▶ **Task requirements**: Your output consists solely of the lines from the one that contains "You are a computer-use agent." to the end of the material, each reproduced exactly; pictures do not belong in it.

▶ **Data for the task**:

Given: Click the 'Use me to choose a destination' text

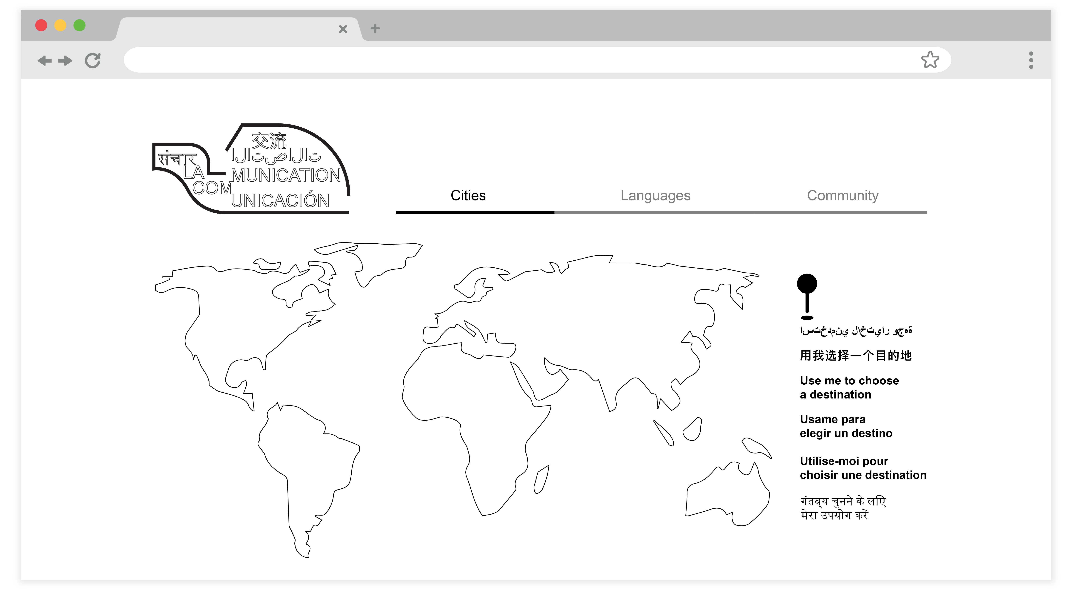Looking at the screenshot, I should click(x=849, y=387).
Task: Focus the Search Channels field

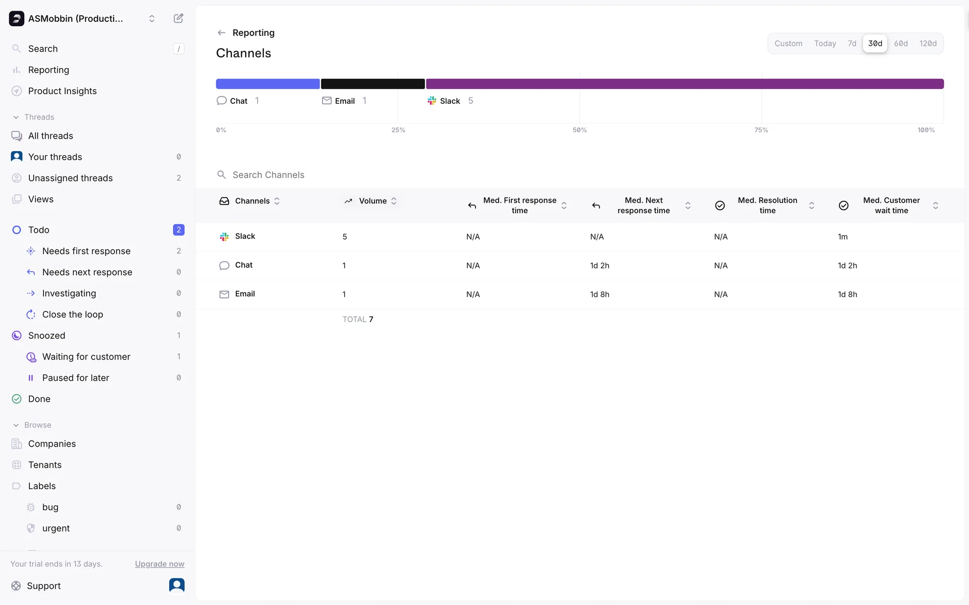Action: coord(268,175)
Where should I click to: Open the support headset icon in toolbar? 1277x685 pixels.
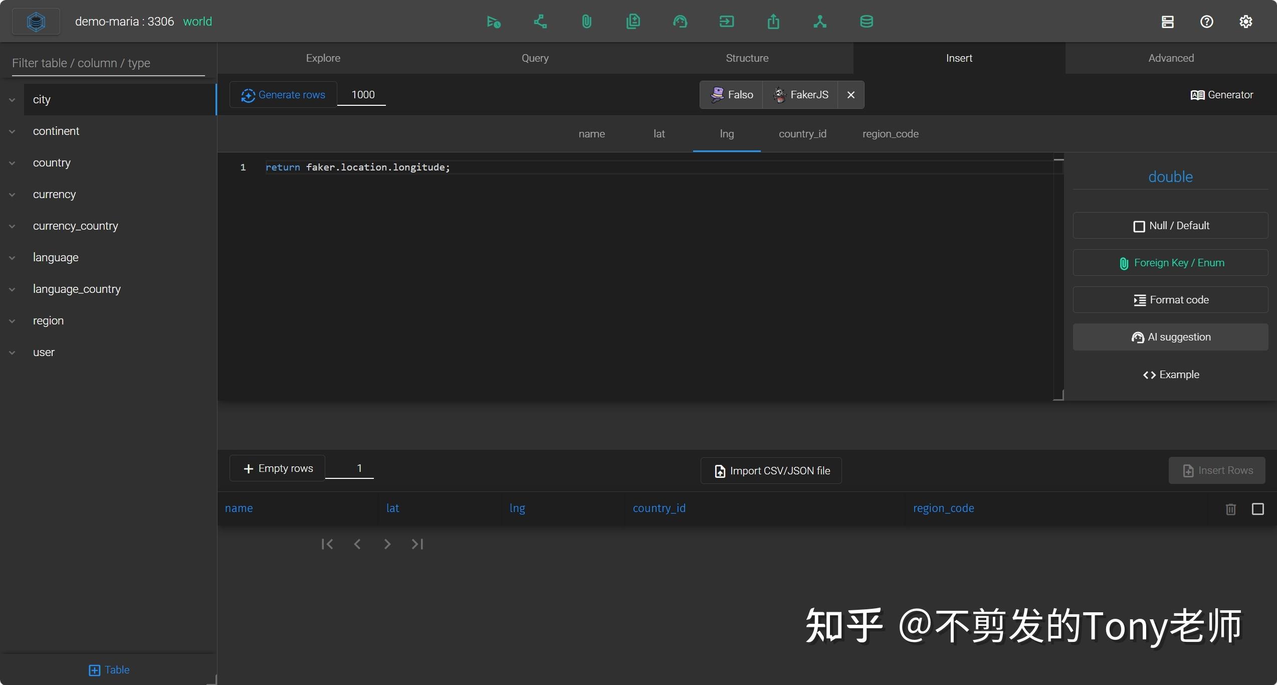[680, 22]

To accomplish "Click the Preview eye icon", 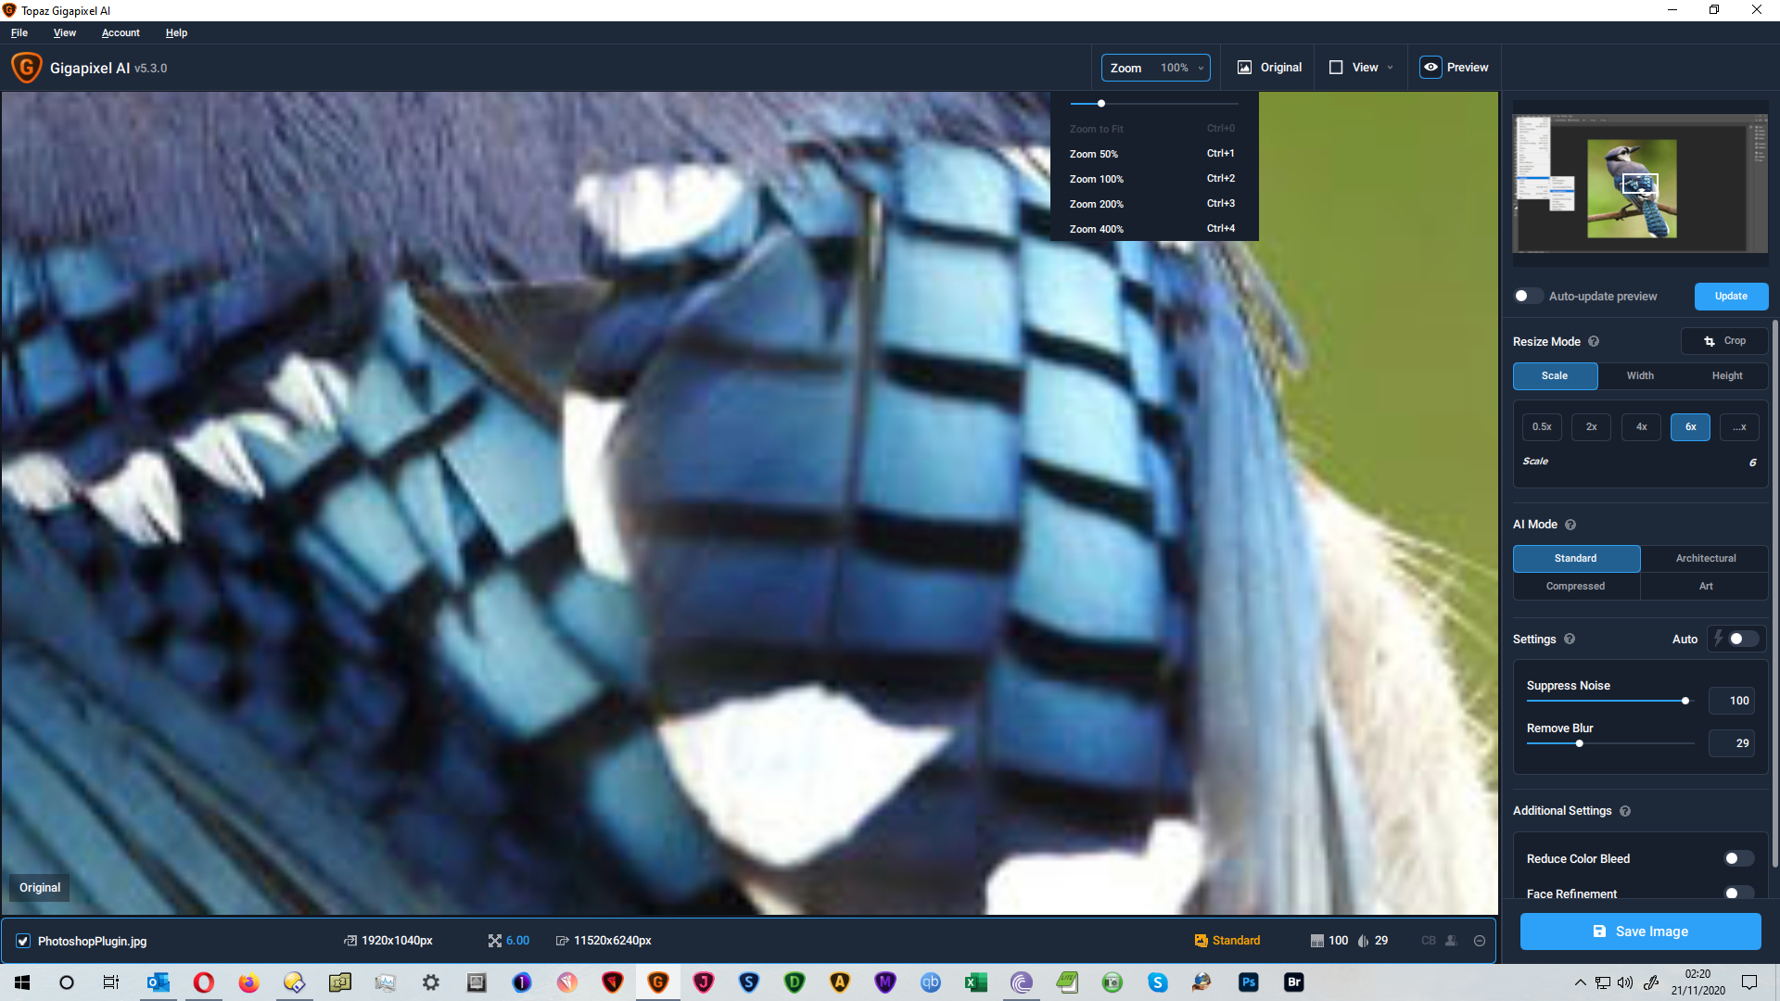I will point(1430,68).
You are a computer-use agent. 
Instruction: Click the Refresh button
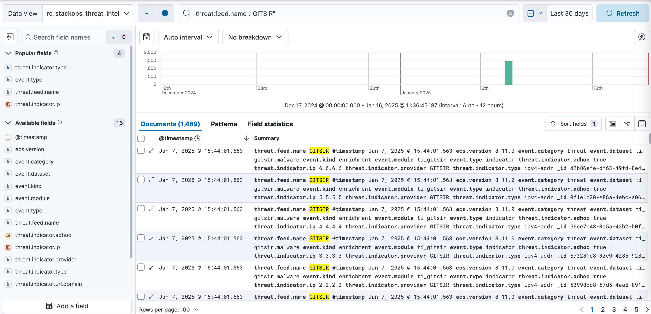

▶ **Answer area**:
You are a computer-use agent. 
Instruction: Click the Refresh button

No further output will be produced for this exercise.